MA: In your human clinical trials, many things can go awry. What operational and logistical challenges did you experience with your study’s design and how did you overcome those challenges?

YY: One of our main goals, from the beginning, was to have a harmonized protocol between the FDA and the European Medicines Agency (EMA) because this is new technology, and we want to make sure that both regulators will comply with what we suggest. Luckily, we found a protocol that both of them agreed on for our Phase 3 studies. We invested time in developing the capability to manufacture high-quality cells with batch-to-batch consistency. However, with cell products, you must ensure that the cells can be administered simply. You do not want medical teams to spend too much time on a very complicated procedure; otherwise, they are not going to use it. So, we designed cells in a vial; the physician just has to thaw them and inject them. The medical team are the clients in this case, and you have to design the product that will work for them. We even built a thawing device to easily replace thawing in a water bath.

MA: You have turned this into something that we call physician-centric: the design of the product matches the site’s operations, so it is easier to administer with fewer mistakes or issues. Please elaborate on this.

YY: It is the philosophical approach of, where do you see the product ending? Many companies think that they are done with manufacturing their product once it leaves the facility. At Pluristem, we understand that we can say that we completed the product only when it is injected into the patient’s body. We need to take full control of each of our parameters until then. Manufacturing is critical, and we are using our 3D bioreactor technology-the most advanced technology that will give us full control over the manufacturing process to get the same cells every time. We also developed cold chain logistics with our partners Fisher BioServices to make sure that it is fully controlled and monitored. Through the physicians, we worked with patients to understand what they need: how many injections to use, injection volume, what patients can tolerate. So we check all of these parameters to make it simple for the medical team.

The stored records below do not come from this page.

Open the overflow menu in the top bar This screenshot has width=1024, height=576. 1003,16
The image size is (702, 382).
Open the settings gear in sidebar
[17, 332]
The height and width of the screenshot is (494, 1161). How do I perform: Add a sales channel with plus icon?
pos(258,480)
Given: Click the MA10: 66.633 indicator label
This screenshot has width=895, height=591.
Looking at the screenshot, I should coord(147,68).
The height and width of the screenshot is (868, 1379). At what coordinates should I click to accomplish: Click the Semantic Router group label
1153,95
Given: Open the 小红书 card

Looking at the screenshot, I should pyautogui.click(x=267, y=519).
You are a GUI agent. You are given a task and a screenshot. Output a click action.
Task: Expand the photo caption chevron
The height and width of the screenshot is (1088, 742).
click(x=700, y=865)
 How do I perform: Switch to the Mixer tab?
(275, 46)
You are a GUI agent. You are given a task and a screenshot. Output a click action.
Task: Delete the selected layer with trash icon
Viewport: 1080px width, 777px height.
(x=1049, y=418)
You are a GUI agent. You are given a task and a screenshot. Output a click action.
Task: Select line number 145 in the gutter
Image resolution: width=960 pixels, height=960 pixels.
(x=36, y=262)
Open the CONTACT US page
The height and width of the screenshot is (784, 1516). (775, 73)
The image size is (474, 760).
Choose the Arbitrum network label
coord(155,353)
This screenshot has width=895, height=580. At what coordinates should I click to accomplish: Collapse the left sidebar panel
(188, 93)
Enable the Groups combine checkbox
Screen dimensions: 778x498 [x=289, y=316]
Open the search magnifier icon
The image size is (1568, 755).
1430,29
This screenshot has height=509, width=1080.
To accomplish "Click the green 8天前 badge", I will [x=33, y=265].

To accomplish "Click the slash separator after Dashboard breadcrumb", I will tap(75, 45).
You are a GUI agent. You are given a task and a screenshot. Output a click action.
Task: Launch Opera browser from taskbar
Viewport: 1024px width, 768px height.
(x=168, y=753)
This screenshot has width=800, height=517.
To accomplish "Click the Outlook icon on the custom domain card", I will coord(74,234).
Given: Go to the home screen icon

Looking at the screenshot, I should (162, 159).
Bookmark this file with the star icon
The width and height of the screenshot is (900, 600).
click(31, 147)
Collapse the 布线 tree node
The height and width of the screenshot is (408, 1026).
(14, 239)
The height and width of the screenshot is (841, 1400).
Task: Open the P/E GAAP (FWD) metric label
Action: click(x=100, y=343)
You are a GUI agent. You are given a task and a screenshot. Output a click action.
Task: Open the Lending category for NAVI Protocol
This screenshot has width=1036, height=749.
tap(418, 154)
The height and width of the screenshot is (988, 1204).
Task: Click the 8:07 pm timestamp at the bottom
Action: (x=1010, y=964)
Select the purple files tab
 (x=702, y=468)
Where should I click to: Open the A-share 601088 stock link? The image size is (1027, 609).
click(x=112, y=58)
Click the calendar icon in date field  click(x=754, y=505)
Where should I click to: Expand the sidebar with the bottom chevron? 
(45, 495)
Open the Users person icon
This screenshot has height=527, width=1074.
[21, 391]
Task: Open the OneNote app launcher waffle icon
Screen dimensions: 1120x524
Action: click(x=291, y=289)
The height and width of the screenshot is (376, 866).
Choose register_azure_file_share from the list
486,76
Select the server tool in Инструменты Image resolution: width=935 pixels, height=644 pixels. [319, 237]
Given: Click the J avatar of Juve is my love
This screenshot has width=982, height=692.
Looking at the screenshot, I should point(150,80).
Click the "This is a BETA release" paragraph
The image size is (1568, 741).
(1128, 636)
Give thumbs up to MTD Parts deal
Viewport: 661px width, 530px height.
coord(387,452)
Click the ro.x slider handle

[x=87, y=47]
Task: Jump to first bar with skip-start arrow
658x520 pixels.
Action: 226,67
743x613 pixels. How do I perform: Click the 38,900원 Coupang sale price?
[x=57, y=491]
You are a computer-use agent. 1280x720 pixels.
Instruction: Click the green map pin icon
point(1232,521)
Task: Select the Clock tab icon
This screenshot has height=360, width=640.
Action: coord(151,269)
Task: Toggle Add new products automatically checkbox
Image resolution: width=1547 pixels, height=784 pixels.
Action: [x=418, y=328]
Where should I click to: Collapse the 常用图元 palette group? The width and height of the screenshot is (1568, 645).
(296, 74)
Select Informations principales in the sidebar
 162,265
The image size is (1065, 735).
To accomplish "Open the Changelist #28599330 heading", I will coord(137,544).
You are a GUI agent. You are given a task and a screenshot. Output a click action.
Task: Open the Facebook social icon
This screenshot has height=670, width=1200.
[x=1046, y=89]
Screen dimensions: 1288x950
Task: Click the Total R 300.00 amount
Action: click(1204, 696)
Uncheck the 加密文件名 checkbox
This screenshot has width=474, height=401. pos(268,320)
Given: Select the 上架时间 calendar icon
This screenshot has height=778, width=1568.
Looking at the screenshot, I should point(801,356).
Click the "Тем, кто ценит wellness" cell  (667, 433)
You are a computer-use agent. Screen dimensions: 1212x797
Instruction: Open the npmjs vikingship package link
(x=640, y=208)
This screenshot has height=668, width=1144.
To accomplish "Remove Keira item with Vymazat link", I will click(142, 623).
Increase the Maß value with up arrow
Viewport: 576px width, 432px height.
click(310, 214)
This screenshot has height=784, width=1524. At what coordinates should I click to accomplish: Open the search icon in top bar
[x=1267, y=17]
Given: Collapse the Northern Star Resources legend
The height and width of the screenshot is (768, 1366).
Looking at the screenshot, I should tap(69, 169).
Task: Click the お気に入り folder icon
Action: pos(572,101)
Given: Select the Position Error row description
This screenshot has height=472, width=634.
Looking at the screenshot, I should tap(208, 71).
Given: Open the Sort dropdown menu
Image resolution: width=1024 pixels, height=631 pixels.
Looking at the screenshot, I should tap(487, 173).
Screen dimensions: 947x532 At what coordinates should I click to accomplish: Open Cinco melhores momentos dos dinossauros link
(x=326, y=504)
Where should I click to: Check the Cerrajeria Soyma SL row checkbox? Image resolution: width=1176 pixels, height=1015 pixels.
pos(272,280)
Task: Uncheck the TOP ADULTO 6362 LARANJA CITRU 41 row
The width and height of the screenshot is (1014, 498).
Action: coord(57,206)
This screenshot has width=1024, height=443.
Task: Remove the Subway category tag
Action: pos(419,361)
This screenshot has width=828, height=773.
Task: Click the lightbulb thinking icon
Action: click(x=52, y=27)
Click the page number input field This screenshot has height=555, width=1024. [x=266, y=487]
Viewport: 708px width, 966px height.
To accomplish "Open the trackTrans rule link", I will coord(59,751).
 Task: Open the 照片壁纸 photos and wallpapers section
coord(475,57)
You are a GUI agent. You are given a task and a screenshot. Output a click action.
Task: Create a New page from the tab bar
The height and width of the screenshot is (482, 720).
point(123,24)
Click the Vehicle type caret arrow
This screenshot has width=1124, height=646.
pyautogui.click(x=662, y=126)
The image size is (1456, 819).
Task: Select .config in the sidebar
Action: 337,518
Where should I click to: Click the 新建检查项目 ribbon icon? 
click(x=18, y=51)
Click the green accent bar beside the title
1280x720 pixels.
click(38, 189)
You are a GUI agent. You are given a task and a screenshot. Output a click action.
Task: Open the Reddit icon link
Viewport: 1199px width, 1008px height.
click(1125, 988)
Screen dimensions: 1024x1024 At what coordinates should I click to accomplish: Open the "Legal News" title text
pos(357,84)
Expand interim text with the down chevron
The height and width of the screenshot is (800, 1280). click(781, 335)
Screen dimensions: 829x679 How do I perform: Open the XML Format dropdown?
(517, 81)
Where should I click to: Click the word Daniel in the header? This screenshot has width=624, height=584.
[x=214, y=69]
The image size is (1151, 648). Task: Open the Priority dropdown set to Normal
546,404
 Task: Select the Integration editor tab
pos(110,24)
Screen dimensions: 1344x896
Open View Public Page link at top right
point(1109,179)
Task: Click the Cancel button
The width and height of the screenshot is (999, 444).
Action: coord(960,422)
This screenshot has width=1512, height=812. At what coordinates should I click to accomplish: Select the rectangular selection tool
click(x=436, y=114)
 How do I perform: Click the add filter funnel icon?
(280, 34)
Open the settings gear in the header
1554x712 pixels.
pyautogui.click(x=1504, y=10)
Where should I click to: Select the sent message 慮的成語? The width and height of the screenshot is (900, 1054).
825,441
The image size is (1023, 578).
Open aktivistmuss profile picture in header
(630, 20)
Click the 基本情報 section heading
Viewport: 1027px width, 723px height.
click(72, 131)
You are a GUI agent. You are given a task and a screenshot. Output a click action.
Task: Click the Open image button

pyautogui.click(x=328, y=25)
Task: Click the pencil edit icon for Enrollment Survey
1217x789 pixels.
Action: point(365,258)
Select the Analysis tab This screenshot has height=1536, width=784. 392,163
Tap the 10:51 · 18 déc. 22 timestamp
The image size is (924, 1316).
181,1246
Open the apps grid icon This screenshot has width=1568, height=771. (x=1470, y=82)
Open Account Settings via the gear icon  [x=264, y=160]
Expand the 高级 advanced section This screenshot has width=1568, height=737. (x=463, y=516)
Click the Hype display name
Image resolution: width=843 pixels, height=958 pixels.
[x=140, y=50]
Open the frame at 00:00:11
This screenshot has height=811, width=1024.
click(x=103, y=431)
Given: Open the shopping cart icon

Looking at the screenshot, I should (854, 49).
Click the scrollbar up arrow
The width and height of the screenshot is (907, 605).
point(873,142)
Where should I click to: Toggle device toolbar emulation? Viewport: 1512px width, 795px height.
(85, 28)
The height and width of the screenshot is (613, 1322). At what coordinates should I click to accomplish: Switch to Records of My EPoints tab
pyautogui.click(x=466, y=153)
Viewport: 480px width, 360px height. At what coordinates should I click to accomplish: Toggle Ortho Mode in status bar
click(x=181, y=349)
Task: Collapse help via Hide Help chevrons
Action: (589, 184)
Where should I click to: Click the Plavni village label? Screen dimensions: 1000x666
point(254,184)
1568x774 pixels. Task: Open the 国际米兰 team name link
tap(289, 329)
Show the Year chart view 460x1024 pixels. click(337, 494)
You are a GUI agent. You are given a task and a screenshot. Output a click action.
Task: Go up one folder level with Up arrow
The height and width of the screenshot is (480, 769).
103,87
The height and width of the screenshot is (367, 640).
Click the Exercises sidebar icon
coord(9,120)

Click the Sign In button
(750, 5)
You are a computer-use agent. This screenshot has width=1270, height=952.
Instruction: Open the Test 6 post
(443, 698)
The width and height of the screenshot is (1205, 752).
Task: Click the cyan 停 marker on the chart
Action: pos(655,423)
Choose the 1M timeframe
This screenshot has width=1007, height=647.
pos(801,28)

MA: Please discuss your clinical trial outsourcing model.

YY: At Pluristem, we do not use CROs for Phase 1 or Phase 2a trials. We have a full-blown clinical operational team that runs the studies so the organization is trained to understand what needs to be done. Moreover, when you work with CROs for Phase 2b or Phase 3, you need to know what to ask and their key performance indicators. In addition to our full clinical operational team, we also have a quality system and quality personnel that work closely with the CROs. You have to be at the sites, meet the physicians, listen to the coordinator, see what is going on. These are your patients, not the CRO’s patients.

MA: From a clinical development strategy standpoint, how do you maximize the results of your data through clinical research, and can you apply the data gain from failed studies to advance studies in other disease indications that you are pursuing?

YY: I prefer to apply data from successful studies. From very early, Phase 1, we collected more data than needed. It cost us more, but it gave us a much broader understanding of what we see. Moreover, we can apply what we saw in future studies. We also make sure that we understand how the mechanism of action looks and if we need to change something in the design for future studies. We apply this now in Phase 3 studies. There are no shortcuts here.

MA: Does this data help when you apply for payer coverage?

YY: We anticipated that collecting economic parameters is as important as clinical endpoints. In each study, we collect every possible economic parameter. Regenerative medicine is about the patient, but it is also about the system. If it is not able to reduce the healthcare cost, it will be challenging to implement, so this is the promise of what we do. We are going to impact the quality of life, we are going to regenerate patients’ ability to overcome chronic diseases, but we are also going to save much money for the system itself, and this is what we are targeting.